__Texto de base__.
Estando a decorrer o prazo para a entrega da declaração de IRS, é altura de pegar na calculadora e fazer contas. Para quem arrenda imóveis, quais as contas a fazer? É importante saber quais os gastos que podem ser deduzidos aos rendimentos prediais para calcular o rendimento líquido da Categoria F sujeito a tributação. Como é um tema sempre atual, faço um resumo sobre os entendimentos que a Autoridade Tributária e Aduaneira (AT) tem vindo a publicar sobre esta matéria e que, não raras vezes, geram controvérsia junto dos contribuintes.

1)      Que gastos podem ser deduzidos?

A lei permite deduzir “todos os gastos efetivamente suportados e pagos” para obter rendimentos prediais, com algumas exceções. Assim, não são dedutíveis:

  • Gastos financeiros;
  • Depreciações;
  • Mobiliário, eletrodomésticos e artigos de conforto ou decoração;
  • AIMI (Adicional ao Imposto Municipal sobre Imóveis).

__Dados do exercício__.
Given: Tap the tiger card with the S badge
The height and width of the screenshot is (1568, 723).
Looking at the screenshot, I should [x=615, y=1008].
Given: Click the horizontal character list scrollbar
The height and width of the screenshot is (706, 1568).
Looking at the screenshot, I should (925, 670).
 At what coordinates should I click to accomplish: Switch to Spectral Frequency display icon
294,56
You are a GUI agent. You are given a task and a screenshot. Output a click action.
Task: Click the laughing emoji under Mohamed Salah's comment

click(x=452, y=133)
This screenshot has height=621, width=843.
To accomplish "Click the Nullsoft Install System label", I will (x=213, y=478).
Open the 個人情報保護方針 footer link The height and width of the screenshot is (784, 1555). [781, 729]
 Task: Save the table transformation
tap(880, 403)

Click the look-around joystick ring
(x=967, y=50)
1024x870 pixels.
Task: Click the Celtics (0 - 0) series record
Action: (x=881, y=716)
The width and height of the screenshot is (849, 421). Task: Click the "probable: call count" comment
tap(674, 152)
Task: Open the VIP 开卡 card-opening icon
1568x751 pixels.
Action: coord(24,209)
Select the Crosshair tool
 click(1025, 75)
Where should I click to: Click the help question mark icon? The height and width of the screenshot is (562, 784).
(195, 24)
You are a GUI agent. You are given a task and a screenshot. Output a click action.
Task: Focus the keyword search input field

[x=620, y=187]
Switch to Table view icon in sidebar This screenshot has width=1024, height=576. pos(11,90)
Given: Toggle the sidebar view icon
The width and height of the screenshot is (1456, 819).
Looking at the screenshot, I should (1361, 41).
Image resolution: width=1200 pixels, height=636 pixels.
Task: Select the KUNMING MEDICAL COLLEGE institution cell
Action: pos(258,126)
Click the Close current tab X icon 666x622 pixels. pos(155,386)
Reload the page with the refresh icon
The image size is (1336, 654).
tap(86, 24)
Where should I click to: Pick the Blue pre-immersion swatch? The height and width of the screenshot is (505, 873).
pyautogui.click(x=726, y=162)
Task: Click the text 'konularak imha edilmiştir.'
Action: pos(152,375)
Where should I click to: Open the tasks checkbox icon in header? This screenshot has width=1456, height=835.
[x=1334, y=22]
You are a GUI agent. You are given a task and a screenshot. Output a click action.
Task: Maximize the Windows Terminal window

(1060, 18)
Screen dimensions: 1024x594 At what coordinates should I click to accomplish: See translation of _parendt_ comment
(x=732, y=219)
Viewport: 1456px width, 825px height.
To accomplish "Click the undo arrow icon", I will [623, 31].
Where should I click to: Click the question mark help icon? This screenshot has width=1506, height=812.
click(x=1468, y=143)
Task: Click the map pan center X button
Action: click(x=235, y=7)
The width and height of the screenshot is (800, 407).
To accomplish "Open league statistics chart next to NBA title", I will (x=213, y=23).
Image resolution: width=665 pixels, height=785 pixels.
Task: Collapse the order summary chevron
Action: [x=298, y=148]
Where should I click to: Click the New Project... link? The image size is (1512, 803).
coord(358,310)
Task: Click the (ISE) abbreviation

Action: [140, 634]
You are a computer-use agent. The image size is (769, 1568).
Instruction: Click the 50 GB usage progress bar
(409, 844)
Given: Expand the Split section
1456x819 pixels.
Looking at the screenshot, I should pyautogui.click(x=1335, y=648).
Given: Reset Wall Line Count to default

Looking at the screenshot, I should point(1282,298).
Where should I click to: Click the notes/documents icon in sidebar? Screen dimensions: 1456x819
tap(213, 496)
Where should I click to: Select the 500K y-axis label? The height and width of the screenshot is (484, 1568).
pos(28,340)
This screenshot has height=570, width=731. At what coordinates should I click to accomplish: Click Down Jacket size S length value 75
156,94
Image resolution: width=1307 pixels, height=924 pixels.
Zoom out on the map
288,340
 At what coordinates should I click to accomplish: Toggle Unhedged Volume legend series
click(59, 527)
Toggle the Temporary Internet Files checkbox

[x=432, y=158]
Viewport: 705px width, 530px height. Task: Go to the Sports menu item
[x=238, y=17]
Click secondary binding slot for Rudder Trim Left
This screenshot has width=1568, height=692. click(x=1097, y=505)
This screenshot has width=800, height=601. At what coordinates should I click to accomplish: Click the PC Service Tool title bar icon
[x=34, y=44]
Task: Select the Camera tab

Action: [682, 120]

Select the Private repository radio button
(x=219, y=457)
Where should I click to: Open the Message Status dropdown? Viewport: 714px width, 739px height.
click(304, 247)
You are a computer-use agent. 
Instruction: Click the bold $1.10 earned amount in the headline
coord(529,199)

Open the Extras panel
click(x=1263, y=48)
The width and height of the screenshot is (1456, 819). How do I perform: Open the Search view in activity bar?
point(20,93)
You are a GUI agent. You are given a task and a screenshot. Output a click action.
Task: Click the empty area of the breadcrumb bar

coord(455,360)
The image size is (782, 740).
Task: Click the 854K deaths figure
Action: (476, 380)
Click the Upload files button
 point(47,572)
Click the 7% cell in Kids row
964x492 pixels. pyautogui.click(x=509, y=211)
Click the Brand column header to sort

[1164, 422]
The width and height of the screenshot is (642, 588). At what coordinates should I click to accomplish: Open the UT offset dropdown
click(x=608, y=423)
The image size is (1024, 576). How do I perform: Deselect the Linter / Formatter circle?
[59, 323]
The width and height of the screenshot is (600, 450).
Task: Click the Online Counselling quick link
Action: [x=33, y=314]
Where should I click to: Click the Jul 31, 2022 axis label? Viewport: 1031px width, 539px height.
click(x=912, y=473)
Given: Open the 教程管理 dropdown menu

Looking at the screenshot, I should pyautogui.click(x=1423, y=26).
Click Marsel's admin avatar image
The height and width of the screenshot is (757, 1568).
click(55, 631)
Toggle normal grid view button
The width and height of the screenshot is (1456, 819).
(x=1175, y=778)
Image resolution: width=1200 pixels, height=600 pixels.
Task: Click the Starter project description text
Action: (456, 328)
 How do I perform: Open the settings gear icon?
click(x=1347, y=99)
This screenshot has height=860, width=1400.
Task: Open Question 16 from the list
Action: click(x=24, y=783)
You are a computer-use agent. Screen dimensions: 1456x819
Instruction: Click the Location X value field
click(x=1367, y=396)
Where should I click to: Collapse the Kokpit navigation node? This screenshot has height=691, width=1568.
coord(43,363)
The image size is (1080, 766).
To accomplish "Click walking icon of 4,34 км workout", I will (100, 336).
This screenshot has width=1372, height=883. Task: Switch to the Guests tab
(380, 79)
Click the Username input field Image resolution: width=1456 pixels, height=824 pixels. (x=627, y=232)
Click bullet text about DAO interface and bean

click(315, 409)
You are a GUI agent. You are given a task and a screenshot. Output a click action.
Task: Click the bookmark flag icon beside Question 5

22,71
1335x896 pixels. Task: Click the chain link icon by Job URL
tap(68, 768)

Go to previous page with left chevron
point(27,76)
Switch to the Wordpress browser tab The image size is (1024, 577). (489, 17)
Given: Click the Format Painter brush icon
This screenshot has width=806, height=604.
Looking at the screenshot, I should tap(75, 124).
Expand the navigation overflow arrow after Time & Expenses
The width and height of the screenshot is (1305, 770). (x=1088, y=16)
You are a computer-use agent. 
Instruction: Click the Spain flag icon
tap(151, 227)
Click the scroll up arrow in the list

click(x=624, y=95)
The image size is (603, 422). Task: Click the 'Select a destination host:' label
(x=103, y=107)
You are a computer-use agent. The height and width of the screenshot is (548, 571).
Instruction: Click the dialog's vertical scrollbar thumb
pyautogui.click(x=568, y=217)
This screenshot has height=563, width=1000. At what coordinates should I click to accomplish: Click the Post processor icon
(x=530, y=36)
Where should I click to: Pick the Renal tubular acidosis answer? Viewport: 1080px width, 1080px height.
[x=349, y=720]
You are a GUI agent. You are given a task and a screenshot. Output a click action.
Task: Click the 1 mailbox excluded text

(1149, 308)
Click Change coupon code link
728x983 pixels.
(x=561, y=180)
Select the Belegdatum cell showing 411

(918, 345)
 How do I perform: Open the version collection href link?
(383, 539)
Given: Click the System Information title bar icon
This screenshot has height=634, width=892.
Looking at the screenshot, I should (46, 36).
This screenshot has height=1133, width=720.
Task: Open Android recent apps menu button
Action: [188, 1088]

__Resolva o seguinte__.
a) Apresente como lista numerada o trecho dos registos desde o início até à linha que contém "click(x=452, y=133)", ambas incluídas, omitindo as linhas em branco.
b) Escreva a continuação do texto sobre os gastos dedutíveis aos rendimentos prediais, a partir do ponto em que termina.
O texto e os registos são materiais independentes entre si.

__Lista de respostas__.
a)
1. Given: Tap the tiger card with the S badge
2. The height and width of the screenshot is (1568, 723).
3. Looking at the screenshot, I should [x=615, y=1008].
4. Given: Click the horizontal character list scrollbar
5. The height and width of the screenshot is (706, 1568).
6. Looking at the screenshot, I should (925, 670).
7.  At what coordinates should I click to accomplish: Switch to Spectral Frequency display icon
8. 294,56
9. You are a GUI agent. You are given a task and a screenshot. Output a click action.
10. Task: Click the laughing emoji under Mohamed Salah's comment
11. click(x=452, y=133)

b)
Por outro lado, são dedutíveis:

  • IMI (Imposto Municipal sobre Imóveis);
  • Imposto do Selo suportado na participação do contrato de arrendamento;
  • Encargos com o condomínio.

Além disso, podem ser deduzidos os gastos com obras de conservação e manutenção realizadas nos 24 meses anteriores ao início do arrendamento, desde que o imóvel não tenha sido usado para outro fim.

Rendimento Predial Negativo

Se o rendimento predial for negativo, a perda pode ser deduzida aos rendimentos dos seis anos seguintes. No entanto, este direito desaparece se o imóvel não gerar rendimentos prediais em pelo menos 36 meses dos 5 anos seguintes ao ano em que os gastos foram incorridos.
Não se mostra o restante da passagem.